>>>>
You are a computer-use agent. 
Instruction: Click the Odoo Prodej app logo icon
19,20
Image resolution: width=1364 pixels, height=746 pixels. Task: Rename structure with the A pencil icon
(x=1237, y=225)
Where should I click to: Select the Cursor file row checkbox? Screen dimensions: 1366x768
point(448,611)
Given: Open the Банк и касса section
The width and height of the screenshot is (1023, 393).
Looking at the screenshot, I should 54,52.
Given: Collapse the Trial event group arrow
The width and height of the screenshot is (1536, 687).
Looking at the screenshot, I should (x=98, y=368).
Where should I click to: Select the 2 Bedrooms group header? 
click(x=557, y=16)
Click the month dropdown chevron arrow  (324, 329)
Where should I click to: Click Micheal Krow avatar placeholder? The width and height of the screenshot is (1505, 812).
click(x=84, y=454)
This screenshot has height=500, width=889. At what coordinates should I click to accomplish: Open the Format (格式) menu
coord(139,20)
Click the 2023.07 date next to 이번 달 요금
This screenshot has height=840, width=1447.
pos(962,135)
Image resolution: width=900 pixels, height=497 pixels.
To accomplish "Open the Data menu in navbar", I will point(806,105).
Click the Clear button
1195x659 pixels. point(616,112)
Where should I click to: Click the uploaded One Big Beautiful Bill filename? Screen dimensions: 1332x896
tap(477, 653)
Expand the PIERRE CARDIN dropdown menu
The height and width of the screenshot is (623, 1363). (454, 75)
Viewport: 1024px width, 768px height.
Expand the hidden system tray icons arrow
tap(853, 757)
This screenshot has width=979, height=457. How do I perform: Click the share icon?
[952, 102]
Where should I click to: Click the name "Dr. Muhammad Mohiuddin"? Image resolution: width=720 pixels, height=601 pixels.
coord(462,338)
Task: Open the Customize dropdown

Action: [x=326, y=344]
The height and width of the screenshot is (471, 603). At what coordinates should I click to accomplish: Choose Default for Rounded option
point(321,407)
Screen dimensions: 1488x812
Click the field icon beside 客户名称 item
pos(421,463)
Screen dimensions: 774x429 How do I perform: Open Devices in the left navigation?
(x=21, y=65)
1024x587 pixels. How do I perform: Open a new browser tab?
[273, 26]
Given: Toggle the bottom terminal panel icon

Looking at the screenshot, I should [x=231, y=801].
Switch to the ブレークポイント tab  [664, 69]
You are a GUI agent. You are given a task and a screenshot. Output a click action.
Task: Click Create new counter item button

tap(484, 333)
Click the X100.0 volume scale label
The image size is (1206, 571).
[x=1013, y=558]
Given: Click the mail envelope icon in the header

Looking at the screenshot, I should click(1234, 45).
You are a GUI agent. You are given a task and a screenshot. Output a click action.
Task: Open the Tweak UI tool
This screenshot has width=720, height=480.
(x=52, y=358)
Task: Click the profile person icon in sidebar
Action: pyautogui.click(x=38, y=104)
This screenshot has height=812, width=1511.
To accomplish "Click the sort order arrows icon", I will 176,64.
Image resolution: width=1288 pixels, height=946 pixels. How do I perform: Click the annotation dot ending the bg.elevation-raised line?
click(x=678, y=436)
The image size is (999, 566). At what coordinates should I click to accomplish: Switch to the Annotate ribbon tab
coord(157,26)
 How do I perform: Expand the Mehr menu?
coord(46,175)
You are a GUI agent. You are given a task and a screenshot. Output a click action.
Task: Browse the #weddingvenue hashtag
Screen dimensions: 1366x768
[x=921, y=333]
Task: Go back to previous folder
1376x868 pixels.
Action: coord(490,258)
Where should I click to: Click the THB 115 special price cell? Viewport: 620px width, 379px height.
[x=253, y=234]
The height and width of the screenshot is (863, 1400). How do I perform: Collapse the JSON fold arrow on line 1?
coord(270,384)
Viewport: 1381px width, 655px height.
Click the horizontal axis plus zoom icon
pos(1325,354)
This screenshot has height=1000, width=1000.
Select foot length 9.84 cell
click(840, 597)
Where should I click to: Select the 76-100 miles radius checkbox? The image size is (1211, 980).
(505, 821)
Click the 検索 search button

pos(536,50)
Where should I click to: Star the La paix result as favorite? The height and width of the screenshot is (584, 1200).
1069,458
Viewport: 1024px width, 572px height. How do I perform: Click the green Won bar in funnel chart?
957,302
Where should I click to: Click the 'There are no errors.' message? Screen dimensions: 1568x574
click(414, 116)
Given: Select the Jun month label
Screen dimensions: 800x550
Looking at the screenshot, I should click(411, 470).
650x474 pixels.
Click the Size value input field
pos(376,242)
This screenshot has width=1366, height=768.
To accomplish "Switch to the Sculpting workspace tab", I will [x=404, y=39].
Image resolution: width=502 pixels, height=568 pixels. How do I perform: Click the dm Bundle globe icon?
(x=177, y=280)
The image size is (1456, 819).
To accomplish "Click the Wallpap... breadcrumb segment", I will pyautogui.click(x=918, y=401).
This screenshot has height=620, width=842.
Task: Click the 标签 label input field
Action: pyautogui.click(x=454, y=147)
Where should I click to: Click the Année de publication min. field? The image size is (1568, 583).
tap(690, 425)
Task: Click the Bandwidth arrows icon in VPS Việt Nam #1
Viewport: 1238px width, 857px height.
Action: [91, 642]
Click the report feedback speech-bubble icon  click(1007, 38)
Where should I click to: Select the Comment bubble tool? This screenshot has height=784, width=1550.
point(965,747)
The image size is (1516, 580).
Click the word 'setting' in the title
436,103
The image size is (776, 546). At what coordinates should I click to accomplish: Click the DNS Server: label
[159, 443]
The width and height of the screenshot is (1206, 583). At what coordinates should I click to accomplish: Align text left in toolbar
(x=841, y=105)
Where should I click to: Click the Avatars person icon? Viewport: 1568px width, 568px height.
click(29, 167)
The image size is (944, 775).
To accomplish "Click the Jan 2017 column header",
<<<<
▸ What you should do
Starting at the beginning of the items and going through the line containing "Looking at the screenshot, I should 54,52.", output those lines as a JSON list of strings, one string per line, with blank lines left out.

▸ Response to the task
[
  "You are a computer-use agent. ",
  "Instruction: Click the Odoo Prodej app logo icon",
  "19,20",
  "Image resolution: width=1364 pixels, height=746 pixels. Task: Rename structure with the A pencil icon",
  "(x=1237, y=225)",
  "Where should I click to: Select the Cursor file row checkbox? Screen dimensions: 1366x768",
  "point(448,611)",
  "Given: Open the Банк и касса section",
  "The width and height of the screenshot is (1023, 393).",
  "Looking at the screenshot, I should 54,52."
]